He pours without looking up. The bamboo tube drips slowly. Each drop hits the shell, not loud, but steady. The coconut bowl wobbles slightly in its cradle of ash. The boy leans in, but barely touches it. Just enough to keep the rim level.
Off to one side, an old man reaches for the cup. Both hands, small grip. He doesn’t rush.
The others sit still.
We’re on a clearing outside a low hut in Besao, in the hills of Mountain Province. A fire curls thin smoke behind us. Chickens stalk the edge of the trees. Some cassava leaves hang low over the roof’s side. A large basket rests near the door. Inside, camote, still damp.

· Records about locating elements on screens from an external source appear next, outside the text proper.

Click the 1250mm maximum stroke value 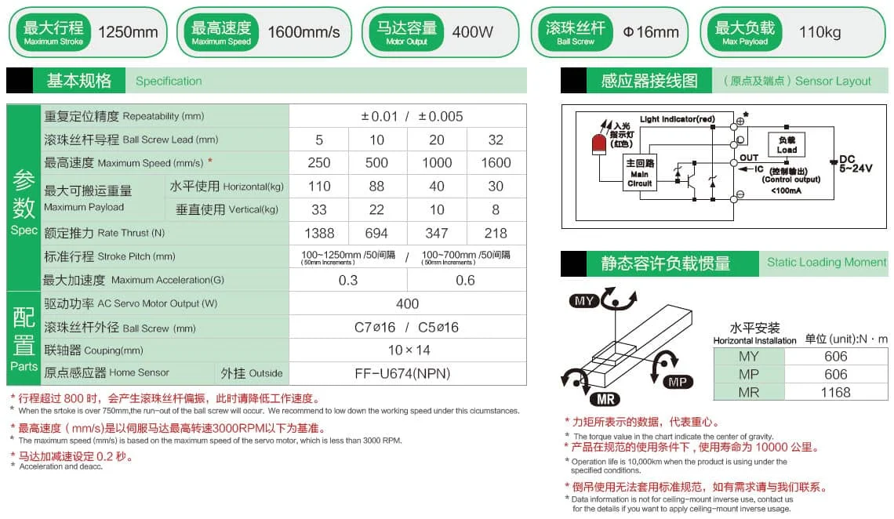coord(128,32)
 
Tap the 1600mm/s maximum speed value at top coord(304,32)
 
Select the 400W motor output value coord(473,32)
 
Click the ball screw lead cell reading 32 coord(496,140)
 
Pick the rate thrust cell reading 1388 coord(319,233)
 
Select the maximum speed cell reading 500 coord(377,163)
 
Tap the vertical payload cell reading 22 coord(377,209)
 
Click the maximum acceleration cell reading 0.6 coord(465,280)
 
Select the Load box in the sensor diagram coord(787,146)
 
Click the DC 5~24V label coord(855,163)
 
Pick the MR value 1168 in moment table coord(836,392)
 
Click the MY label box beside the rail coord(585,301)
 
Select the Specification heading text coord(169,81)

Boiled gabi fills the air. So does clay and ash. But there’s something else — fermented fruit, sharper than vinegar, but quieter. The jar near the boy holds tuba, though no one calls it that loud.
Not roadside tuba. No red cap. No sweetness. This one is pale and sour, with a bite that comes up late. They say it sat for two days in a clay jar, sealed under banana bark and covered in leaf mulch. Not for sale. Not for fun. Someone says only if the ancestors are watching. She speaks without facing me. She is looking toward the ridgeline.

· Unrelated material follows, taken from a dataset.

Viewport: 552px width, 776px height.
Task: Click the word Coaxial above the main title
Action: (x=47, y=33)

The cup moves clockwise, one drinker to the next. Never passed hand to hand. Always set down. The boy does not drink. He folds a cloth and wipes the rim between turns. He pours carefully. He doesn’t look at the people. Just the shell.
Later, someone tells me his role. The taga-apud. The offerer. He watches. He waits. Only pours, unless invited otherwise. His job is more than pouring. He has to notice things.
When I ask what the silence means — the one that sits across the first few rounds — the boy gives a flat answer.
“So no one lies.”
An old man near him lets out one short laugh. “Or says something foolish.”
No one adds to that.
They drink slowly. No rush. When a cup is finished, it’s placed down flat. Not upside down yet. Not yet done. The boy doesn’t need to be told when to refill. He pours when the signal comes. No glance exchanged.
A woman receives a full shell and pauses. She doesn’t drink. She dips a finger inside. Then touches the ground beside her heel. Only after that does she sip.
“For them,” she says. She means the ones not present.
The others stay quiet. One more drink, one more turn.
It isn’t much liquor, they say. It only lowers the noise inside your chest. That’s how someone puts it. Not slurred talk, not raised voices. Just space.
After maybe eight or nine rounds, one of the older men sets his cup mouth-down on the board. Someone else does the same. The pourer stops. The boy returns to the jar and ties the red cloth over the opening. One knot, pulled slow.
Afterward, there is food. Mostly greens. A broth made from river snails and stalks. Boiled eggplant mashed with salt and garlic. Crisped pork skin, just in patches. Nothing rich. No one calls it a feast. But plates are filled.
I ask the woman again, do they drink this at birthdays?
“In town, maybe,” she says. “People drink for any reason.”
Then she looks at the boy. “But that’s not what this is.”
I ask again what this is, then.
Her answer takes a second.
“Learning. But without talking.”
The boy keeps sitting near the jar, even with the drinking done. His hands are on his knees now. But if someone had asked, he’d still be ready to pour.
They used to drink basi here, she says. Sugarcane wine. Boiled syrup aged with bark. More steps, more waiting. But sugarcane grows thinner now. Tuba became easier. The steps shortened. The rules stayed.
I ask what rules.
She turns her hand upward, as if that’s obvious.
“Don’t drink ahead of your elder. Don’t skip them. Don’t touch the jar if no one asked you to.”
The clay jar has a ridge near its neck. Some say it cracked years ago in the cold. Somebody sealed it with resin. Still pours.
They don’t call this a lesson. They don’t explain much.
But the boy sees who drinks first. Who doesn’t take a second. Who lays the shell gently. Who doesn’t wipe the lip. He sees when a round is ready, and when it’s done. No one tells him to watch. He just does.
Someone near the edge stretches their legs and says this year’s batch went down lighter. The bark was cleaner. Or maybe the spirits left earlier. There’s always someone who says that.
The meal slows. The fire dies out near the cassava. Chickens come close again.
The boy stands. He grips the jar under its neck and walks behind the house. No words follow him. No one tells him what to do.
But they all saw him pour.
And one day, someone will wait while he pours again.